AI

Representative Skylines using Threshold-based Preference Distributions

Abstract

The study of skylines and their variants has received considerable attention in recent years. Skylines are essentially sets of most interesting (undominated) tuples in a database. However, since the skyline is often very large, much research effort has been devoted to identifying a smaller subset of (say k) “representative skyline” points. Several different definitions of representative skylines have been considered. Most of these formulations are intuitive in that they try to achieve some kind of clustering “spread” over the entire skyline, with k points. In this work, we take a more principled approach in defining the representative skyline objective. One of our main contributions is to formulate the problem of displaying k representative skyline points such that the probability that a random user would click on one of them is maximized.

Two major research questions arise naturally from this formulation. First, how does one mathematically model the likelihood with which a user is interested in and will “click” on a certain tuple? Second, how does one negotiate the absence of the knowledge of an explicit set of target users; in particular what do we mean by “a random user”? To answer the first question, we model users based on a novel formulation of threshold preferences which we will motivate further in the paper. To answer the second question, we assume a probability distribution of users instead of a fixed set of users. While this makes the problem harder, it lends more mathematical structures that can be exploited as well, as one can now work with probabilities of thresholds and handle cumulative density functions.

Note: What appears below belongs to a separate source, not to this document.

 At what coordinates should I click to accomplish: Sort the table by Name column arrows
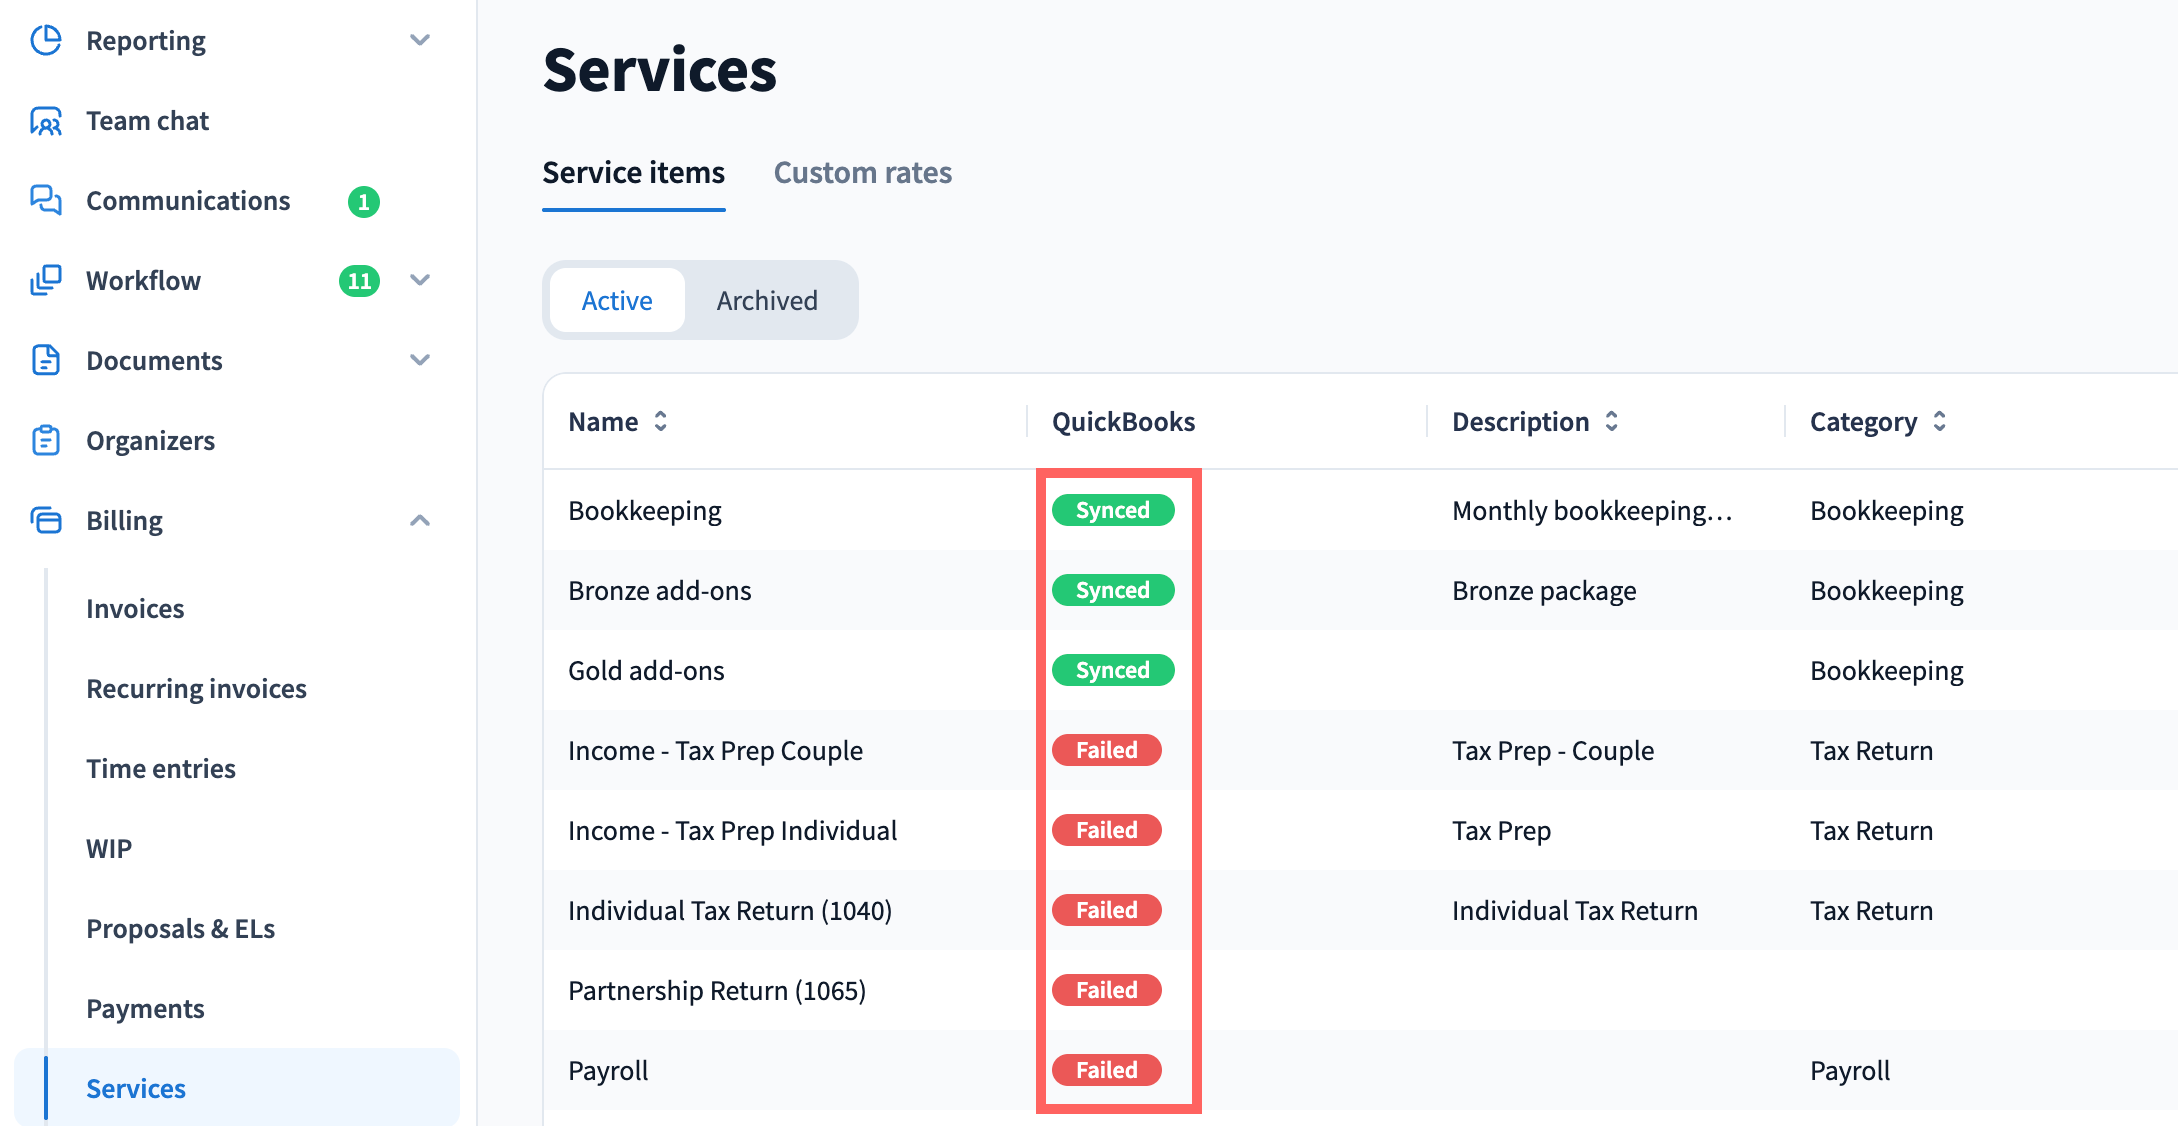661,422
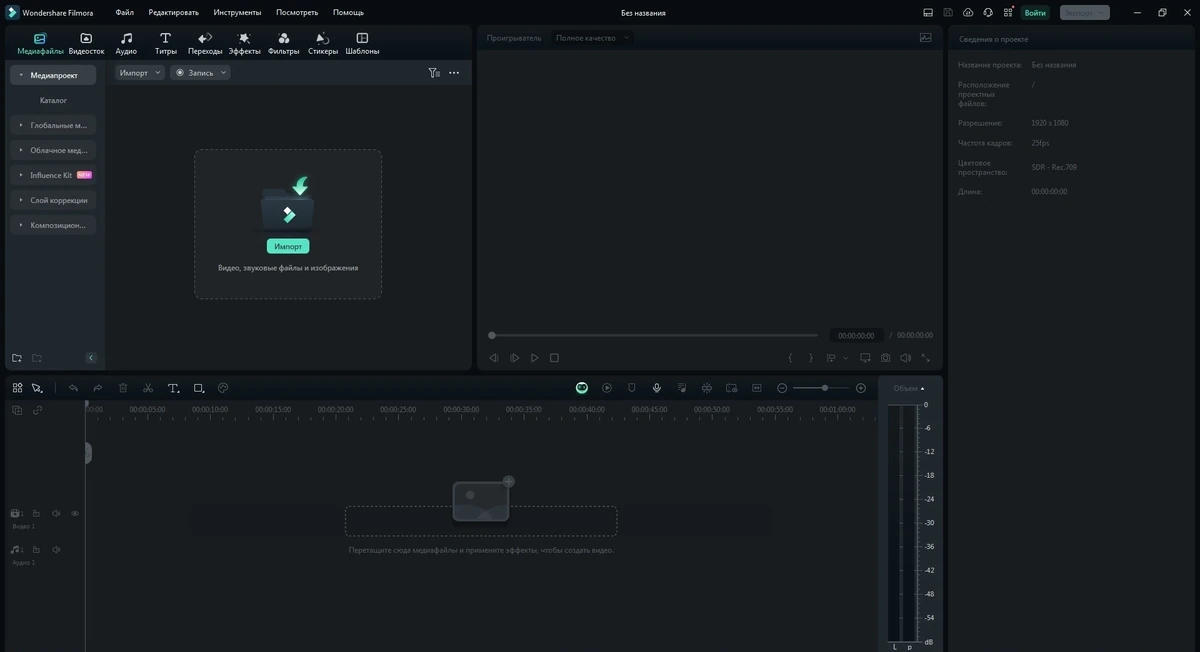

On the theoretical front, our objective is NP-hard. For the case of a finite set of users with known thresholds, we present a simple greedy algorithm that attains an approximation ratio of (1 − 1/e) of the optimal. For the case of user distributions, we show that a careful yet similar greedy algorithm achieves the same approximation ratio. Unfortunately, it turns out that this algorithm is rather involved and computationally expensive. So we present a threshold sampling based algorithm that is more computationally affordable and, for any fixed epsilon > 0, has an approximation ratio of (1 − 1/e − epsilon). We perform experiments on both real and synthetic data to show that our algorithm significantly outperforms previously proposed approaches.